*Supplied material*:
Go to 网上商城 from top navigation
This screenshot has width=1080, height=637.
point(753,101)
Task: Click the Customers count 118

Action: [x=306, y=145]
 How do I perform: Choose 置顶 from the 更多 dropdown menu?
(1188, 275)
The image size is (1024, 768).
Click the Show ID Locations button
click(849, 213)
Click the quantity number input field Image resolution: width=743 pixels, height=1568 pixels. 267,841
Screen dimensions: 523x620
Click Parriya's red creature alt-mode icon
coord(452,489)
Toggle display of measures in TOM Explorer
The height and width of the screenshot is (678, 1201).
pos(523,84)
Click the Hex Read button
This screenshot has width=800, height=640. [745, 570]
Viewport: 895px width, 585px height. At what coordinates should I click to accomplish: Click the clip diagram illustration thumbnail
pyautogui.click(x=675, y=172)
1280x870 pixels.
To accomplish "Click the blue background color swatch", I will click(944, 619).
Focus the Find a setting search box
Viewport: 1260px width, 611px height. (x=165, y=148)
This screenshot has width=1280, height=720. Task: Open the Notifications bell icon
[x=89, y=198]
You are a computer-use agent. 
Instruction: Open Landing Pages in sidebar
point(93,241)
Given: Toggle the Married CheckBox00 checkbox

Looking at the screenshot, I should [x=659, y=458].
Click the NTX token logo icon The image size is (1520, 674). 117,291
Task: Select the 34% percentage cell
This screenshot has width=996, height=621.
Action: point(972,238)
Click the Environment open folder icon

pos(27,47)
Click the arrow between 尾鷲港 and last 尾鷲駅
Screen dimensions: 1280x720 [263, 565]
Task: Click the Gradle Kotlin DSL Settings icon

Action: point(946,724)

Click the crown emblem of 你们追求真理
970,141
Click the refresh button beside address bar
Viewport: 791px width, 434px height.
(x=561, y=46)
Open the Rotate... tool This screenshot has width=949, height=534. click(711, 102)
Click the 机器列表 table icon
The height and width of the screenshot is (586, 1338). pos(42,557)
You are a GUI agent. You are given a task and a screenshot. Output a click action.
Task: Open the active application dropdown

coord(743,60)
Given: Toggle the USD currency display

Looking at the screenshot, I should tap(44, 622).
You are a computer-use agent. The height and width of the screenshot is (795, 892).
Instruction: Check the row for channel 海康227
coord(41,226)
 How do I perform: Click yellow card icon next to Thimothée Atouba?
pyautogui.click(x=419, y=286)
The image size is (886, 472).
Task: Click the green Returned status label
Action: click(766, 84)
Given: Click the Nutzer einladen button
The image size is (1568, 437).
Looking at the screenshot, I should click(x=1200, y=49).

*Your assignment*:
Each entry above is to be transcribed word for word.

*Problem solution*:
Go to 网上商城 from top navigation
This screenshot has width=1080, height=637.
point(753,101)
Task: Click the Customers count 118

Action: [x=306, y=145]
 How do I perform: Choose 置顶 from the 更多 dropdown menu?
(1188, 275)
The image size is (1024, 768).
Click the Show ID Locations button
click(849, 213)
Click the quantity number input field Image resolution: width=743 pixels, height=1568 pixels. 267,841
Screen dimensions: 523x620
Click Parriya's red creature alt-mode icon
coord(452,489)
Toggle display of measures in TOM Explorer
The height and width of the screenshot is (678, 1201).
pos(523,84)
Click the Hex Read button
This screenshot has width=800, height=640. [745, 570]
Viewport: 895px width, 585px height. At what coordinates should I click to accomplish: Click the clip diagram illustration thumbnail
pyautogui.click(x=675, y=172)
1280x870 pixels.
To accomplish "Click the blue background color swatch", I will click(944, 619).
Focus the Find a setting search box
Viewport: 1260px width, 611px height. (x=165, y=148)
This screenshot has width=1280, height=720. Task: Open the Notifications bell icon
[x=89, y=198]
You are a computer-use agent. 
Instruction: Open Landing Pages in sidebar
point(93,241)
Given: Toggle the Married CheckBox00 checkbox

Looking at the screenshot, I should [x=659, y=458].
Click the NTX token logo icon The image size is (1520, 674). 117,291
Task: Select the 34% percentage cell
This screenshot has width=996, height=621.
Action: point(972,238)
Click the Environment open folder icon

pos(27,47)
Click the arrow between 尾鷲港 and last 尾鷲駅
Screen dimensions: 1280x720 [263, 565]
Task: Click the Gradle Kotlin DSL Settings icon

Action: point(946,724)

Click the crown emblem of 你们追求真理
970,141
Click the refresh button beside address bar
Viewport: 791px width, 434px height.
(x=561, y=46)
Open the Rotate... tool This screenshot has width=949, height=534. click(711, 102)
Click the 机器列表 table icon
The height and width of the screenshot is (586, 1338). pos(42,557)
You are a GUI agent. You are given a task and a screenshot. Output a click action.
Task: Open the active application dropdown

coord(743,60)
Given: Toggle the USD currency display

Looking at the screenshot, I should tap(44, 622).
You are a computer-use agent. The height and width of the screenshot is (795, 892).
Instruction: Check the row for channel 海康227
coord(41,226)
 How do I perform: Click yellow card icon next to Thimothée Atouba?
pyautogui.click(x=419, y=286)
The image size is (886, 472).
Task: Click the green Returned status label
Action: click(766, 84)
Given: Click the Nutzer einladen button
The image size is (1568, 437).
Looking at the screenshot, I should click(x=1200, y=49).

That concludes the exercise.